■ **EXERCISE DIRECTIONS**
The lines to return begin at the one containing "You are a computer-use agent." and end at the final line of the material; output them exactly and only them.
---------- RECORDS FOR THE EXERCISE ----------
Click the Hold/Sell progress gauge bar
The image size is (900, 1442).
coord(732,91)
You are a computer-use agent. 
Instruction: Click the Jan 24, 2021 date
----------
■ **EXPECTED OUTPUT**
You are a computer-use agent. 
Instruction: Click the Jan 24, 2021 date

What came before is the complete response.